The judgment of the Superior Court is REVERSED. This matter is REMANDED for further proceedings consistent with this opinion.

NOTES

[1] The Bridge is a one lane, wooden plank structure, approximately 139 feet in length. The road just north of the Bridge is marked with a warning sign which reads "One Lane Bridge". There is a rise in the Road as it approaches the Bridge from the northern side. As the Road leaves the Bridge on its southern side, it declines and curves to the left. There are several boulders located on the southern side of the Bridge, positioned a few feet to the right of the southbound lane.

[2] Such a weighing analysis is more appropriate in applying the burden of proof standard which is used by the trier of fact to determine the substantive merits of guilt or innocence at a trial, i.e. "beyond a reasonable doubt." United States v. Sanchez, 689 F.2d 508, 515 (5th Cir. 1982). See also United States v. Allison, 953 F.2d 1346, 1350 (11th Cir.1992); United States v. Ocampo, 937 F.2d 485, 490 (9th Cir.1991); United States v. Fooladi, 703 F.2d 180, 184 (5th Cir.1983).

[3] This now well-established legal standard for determining "probable cause" seeks to reconcile the right of each citizen to be protected from unfounded charges of crime and the needs of the police to have fair leeway in enforcing the law for the protection of the entire community.

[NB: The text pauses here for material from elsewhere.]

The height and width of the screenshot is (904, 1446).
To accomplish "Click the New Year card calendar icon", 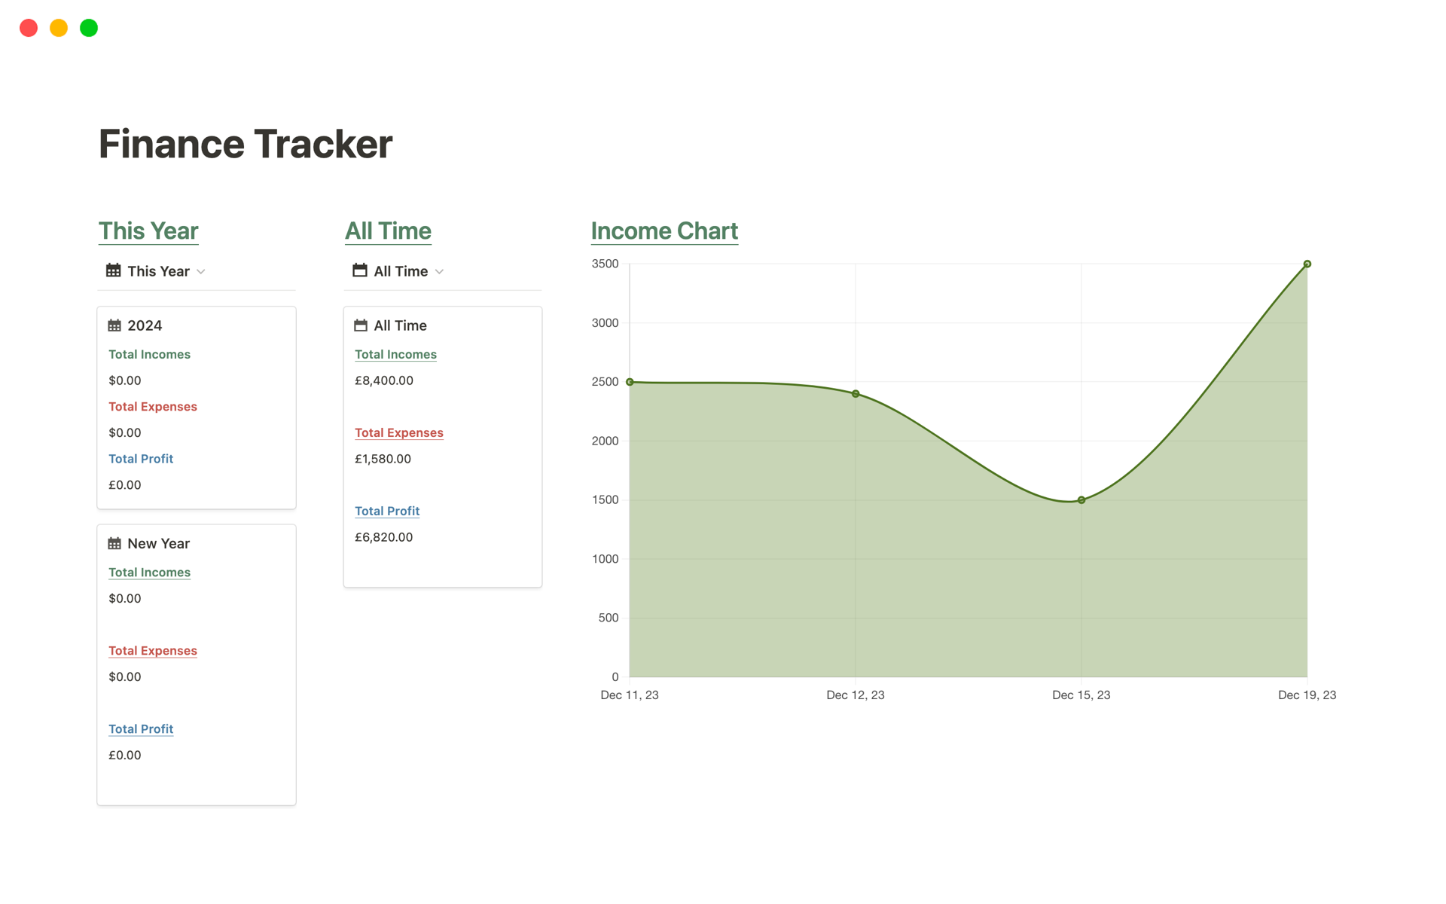I will (x=114, y=544).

Brinegar v. United States, 338 U.S. at 176, 69 S. Ct. at 1311.

Because many situations which confront officers in the course of executing their duties are more or less ambiguous, room must be allowed for some mistakes on their part. But the mistakes must be those of reasonable men, acting on facts leading sensibly to their conclusions of probability. The rule of probable cause is a practical, nontechnical conception affording the best compromise that has been found for accommodating these often opposing interests. Requiring more would unduly hamper law enforcement. To allow less would be to leave law-abiding citizens at the mercy of the officers' whim or caprice. Id.

[4] In Garner v. State, Del.Supr., 314 A.2d 908 (1973), this Court held that probable cause can be established by reports of witnesses provided that the reports are sufficiently corroborated by other facts within the officer's knowledge.